文档片段:
------------------------------------------------------------

[DSA][BUGFIX]: 解决mqa_logits导致的oom问题

fbfe20c6 · wanghl6 · 3842b316 · fbfe20c6
Commit fbfe20c6 authored Apr 15, 2026 by wanghl6
Show whitespace changes
Inline Side-by-side

Showing with 128 additions and 63 deletions

vllm/model_executor/layers/sparse_attn_indexer.py vllm/model_executor/layers/sparse_attn_indexer.py +128 -63

No files found.
--- a/vllm/model_executor/layers/sparse_attn_indexer.py
+++ b/vllm/model_executor/layers/sparse_attn_indexer.py
@@ -30,6 +30,7 @@ elif current_platform.is_xpu():
    from vllm._ipex_ops import ipex_ops as ops

 logger = init_logger(__name__)
+_GLOBAL_LOGITS_BUFFERS = {}

 @maybe_transfer_kv_layer
 def sparse_attn_indexer(
@@ -50,7 +51,21 @@ def sparse_attn_indexer(
    # careful! this will be None in dummy run
    attn_metadata = get_forward_context().attn_metadata
    fp8_dtype = current_platform.fp8_dtype()
+    if q_fp8.dtype == fp8_dtype:
+        MAX_ELEMENTS = 65536 * 65536
+    elif q_fp8.dtype in (torch.bfloat16, torch.float16):
+        MAX_ELEMENTS = 16384 * 32768
+    else:
+        MAX_ELEMENTS = 16384 * 32768 

+    device = q_fp8.device
+    if device not in _GLOBAL_LOGITS_BUFFERS or _GLOBAL_LOGITS_BUFFERS[device].numel() < MAX_ELEMENTS:
+        _GLOBAL_LOGITS_BUFFERS[device] = torch.empty(
+            MAX_ELEMENTS, 
+            dtype=torch.float32, 
+            device=device
+        )
+    logits_buffer = _GLOBAL_LOGITS_BUFFERS[device]
    # assert isinstance(attn_metadata, dict)
    if not isinstance(attn_metadata, dict):
        # Reserve workspace for indexer during profiling run
@@ -116,14 +131,6 @@ def sparse_attn_indexer(
                    chunk.block_table,
                    chunk.cu_seq_lens,
                )
-
-                logits = fp8_mqa_logits(
-                    q_fp8[chunk.token_start : chunk.token_end],
-                    (k_fp8, k_scale.view(torch.float32).flatten()),
-                    weights[chunk.token_start : chunk.token_end],
-                    chunk.cu_seqlen_ks,
-                    chunk.cu_seqlen_ke,
-                )

------------------------------------------------------------

任务要求:
1. 根据上面的文档片段，当 q_fp8 的数据类型等于 fp8_dtype 时，MAX_ELEMENTS 被设为什么值？
2. 接着这段解决 mqa_logits 内存溢出问题的代码差异往下写，从最后显示的那一行之后开始。

展示数据:
------------------------------------------------------------

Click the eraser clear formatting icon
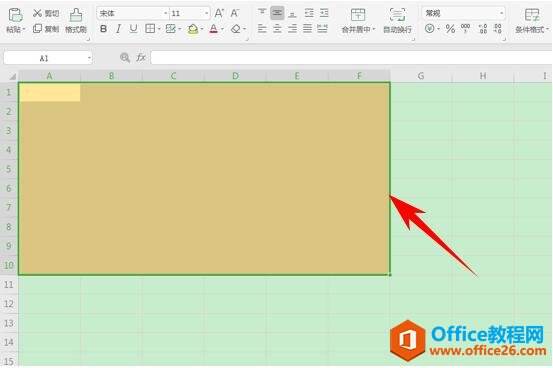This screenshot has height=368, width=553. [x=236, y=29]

------------------------------------------------------------

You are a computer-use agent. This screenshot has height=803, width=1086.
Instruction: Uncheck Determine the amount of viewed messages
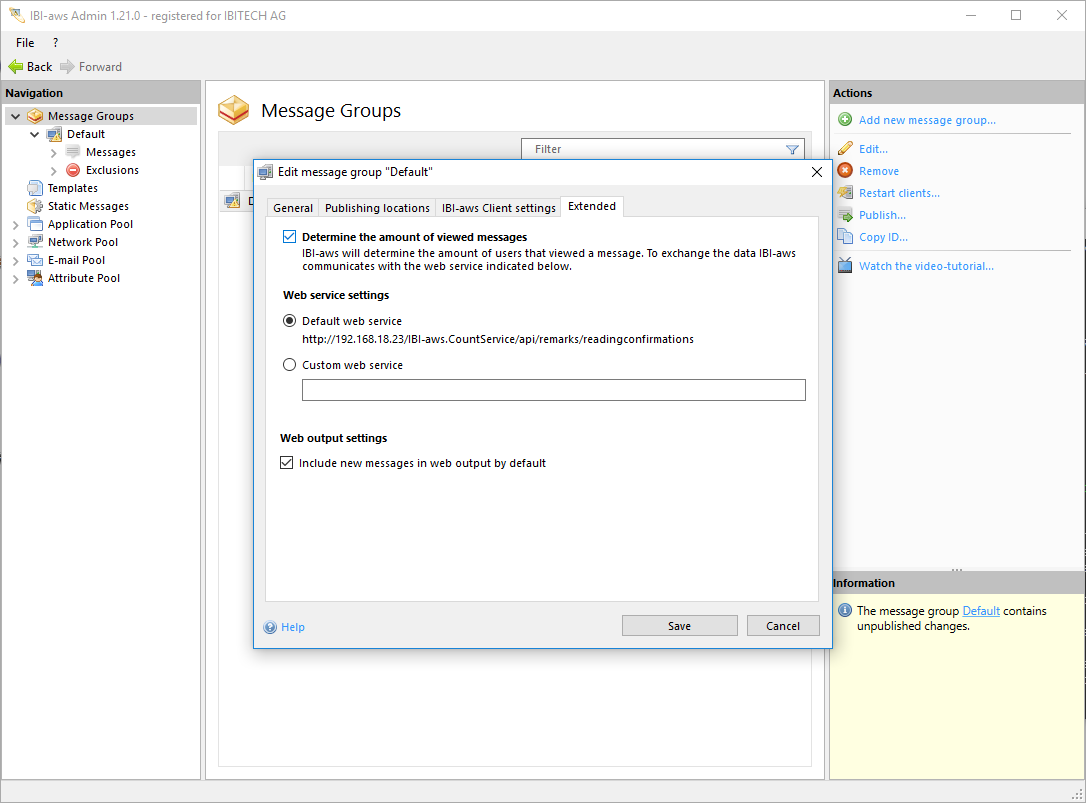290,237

------------------------------------------------------------

参考答案:
1. 65536 * 65536

2.
            elif get_gcn_arch_name() == "gfx938":
                k_fp8 = k_fp8_full[: chunk.total_seq_lens]
                k_scale = k_scale_full[: chunk.total_seq_lens]
@@ -134,19 +141,6 @@ def sparse_attn_indexer(
                    chunk.block_table,
                    chunk.cu_seq_lens,
                )
-                logits = op.mqa_logits(
-                    q_fp8[chunk.token_start:chunk.token_end],  
-                    k_fp8, 
-                    weights[chunk.token_start:chunk.token_end], 
-                    chunk.cu_seqlen_ks, 
-                    chunk.cu_seqlen_ke,
-                    q_fp8[chunk.token_start:chunk.token_end].shape[0],
-                    k_fp8.shape[0],
-                    q_fp8.shape[1],
-                    q_fp8.shape[2],
-                    k_scale.view(torch.float32).flatten(),
-                    True
-                    )
            else:
                k_fp8 = k_fp8_full[: chunk.total_seq_lens]
                k_scale = k_scale_full[: chunk.total_seq_lens]   
@@ -156,44 +150,117 @@ def sparse_attn_indexer(
                    chunk.block_table,
                    chunk.cu_seq_lens,
                )        
-                logits = op.mqa_logits(
-                    q_fp8[chunk.token_start:chunk.token_end],  
+
+            q_all = q_fp8[chunk.token_start:chunk.token_end]
+            weights_all = weights[chunk.token_start:chunk.token_end]
+            ks_all = chunk.cu_seqlen_ks
+            ke_all = chunk.cu_seqlen_ke
+            
+            num_q = q_all.shape[0]
+            num_k = k_fp8.shape[0]
+
+            is_q_fp16_bf16 = q_all.dtype in (torch.float16, torch.bfloat16)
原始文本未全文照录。